Politica

Aspi, M5s non molla. “Interesse pubblico sacrificato. Ora si chiuda o revoca”

di Paola Alagia

Intervista di Affari al sottosegretario al Mit Traversi, dopo la bufera giudiziaria che ha investito Autostrade. "Manleva a Cdp? Tutela anche i contribuenti"

“O la trattativa si conclude in tempi certi e condizioni chiare o bisognerà ricominciare a considerare l’opzione della revoca”. Tertium non datur, stando alle parole del sottosegretario ai Trasporti Roberto Traversi. Intervistato da Affaritaliani.it, il deputato del Movimento Cinque stelle mette in fila tutti gli accadimenti, a cominciare dal crollo del Ponte di Genova e fino alla vicenda delle barriere fonoassorbenti, al centro della bufera giudiziaria che si è abbattuta nelle ultime ore su Autostrade, per arrivare a una sola conclusione: “E’ impensabile che tutto questo non pesi sulla trattativa in corso”.  
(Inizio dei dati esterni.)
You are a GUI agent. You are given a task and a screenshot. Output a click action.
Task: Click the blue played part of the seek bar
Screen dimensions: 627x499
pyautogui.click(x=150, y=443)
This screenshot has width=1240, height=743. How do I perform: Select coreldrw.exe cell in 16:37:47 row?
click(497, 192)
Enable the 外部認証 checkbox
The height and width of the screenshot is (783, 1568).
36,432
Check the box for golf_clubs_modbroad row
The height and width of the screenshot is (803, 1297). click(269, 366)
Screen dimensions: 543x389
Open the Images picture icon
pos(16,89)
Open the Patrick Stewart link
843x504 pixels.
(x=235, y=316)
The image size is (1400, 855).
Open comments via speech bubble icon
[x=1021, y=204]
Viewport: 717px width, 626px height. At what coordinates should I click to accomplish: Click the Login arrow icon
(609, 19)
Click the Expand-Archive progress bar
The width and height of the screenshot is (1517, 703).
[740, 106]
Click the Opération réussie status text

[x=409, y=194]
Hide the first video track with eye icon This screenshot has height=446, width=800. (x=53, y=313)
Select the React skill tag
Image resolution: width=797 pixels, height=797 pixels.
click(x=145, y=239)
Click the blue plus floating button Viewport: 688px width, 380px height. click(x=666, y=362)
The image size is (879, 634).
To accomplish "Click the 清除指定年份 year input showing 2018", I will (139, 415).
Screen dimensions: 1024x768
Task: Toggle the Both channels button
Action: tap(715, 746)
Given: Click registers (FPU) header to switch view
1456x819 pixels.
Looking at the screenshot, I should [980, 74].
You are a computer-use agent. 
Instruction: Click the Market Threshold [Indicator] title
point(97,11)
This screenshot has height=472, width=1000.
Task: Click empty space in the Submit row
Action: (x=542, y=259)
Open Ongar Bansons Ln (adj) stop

Sottosegretario, questi arresti eccellenti possono imprimere un'accelerazione sulla revoca o comunque su una soluzione consensuale con il subentro di Cdp?
Il dato è che sono passati quattro mesi dall’accordo siglato dal premier Giuseppe Conte e Atlantia per l’uscita del gruppo dall’azionariato di Autostrade per l’Italia. In questi quattro mesi la trattativa si è più volte arenata su questioni economiche e tecniche, ma se da una parte Atlantia sta ovviamente cercando di tutelare il proprio conto economico e quello dei propri azionisti, anche internazionali, dall’altra governo e ministeri devono muoversi esclusivamente per tutelare l’interesse pubblico. Quell’interesse che, ci dicono le carte dell’inchiesta di Genova, l’operato di Aspi pare aver sacrificato in nome dei dividendi per gli azionisti.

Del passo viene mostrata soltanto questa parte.